> _Source document_:

------------------------------

Performance problem with filtering

Wed Mar 13 22:54:40 EST 2002

> From: Gerhard Häring [mailto:gh_pythonlist at gmx.de]
> 
> I have two lists of files (approx. 50000 entries). Now I want 
> to have all the
> entries of list b, that are not in list a. However, the primitive:
> 
> results = []
> for entry in b:
>     if entry not in a:
>         results.append(entry)
> 
> is terribly slow. I mean *really* slow. Any recommendations 
> on how to optimize
> this? Wouldn't it be nice if I could simply do b.removeall(a)?

Firstly, you are doing 'entry in a' for each entry in b. This is a linear
search through a ... *very* slow.

So, the first thing I would recommend is ...

results = []
c = {}

for entry in a:
    c[entry] = None

for entry in b:
    if c.has_key(entry):
        results.append(entry)

This means you are searching for a key in a dictionary ... a very quick
operation.

A further optimisation is to use the filter() function.

results = []
c = {}

for entry in a:
    c[entry] = None

results = filter(c.has_key, b)

This should give you a couple of orders of magnitude speedup. I would
suggest trying both and comparing the performance.

Tim Delaney

------------------------------

> _Work instructions_:
Could you reproduce, word for word, the part of the filtering-performance post above that begins at "Firstly, you are" and stops after "recommend is ..."?

------------------------------

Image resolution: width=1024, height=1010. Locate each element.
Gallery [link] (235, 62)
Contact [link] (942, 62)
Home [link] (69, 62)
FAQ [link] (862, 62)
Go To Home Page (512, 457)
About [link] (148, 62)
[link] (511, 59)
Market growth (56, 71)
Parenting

------------------------------

> _Written reply_:
Firstly, you are doing 'entry in a' for each entry in b. This is a linear
search through a ... *very* slow.

So, the first thing I would recommend is ...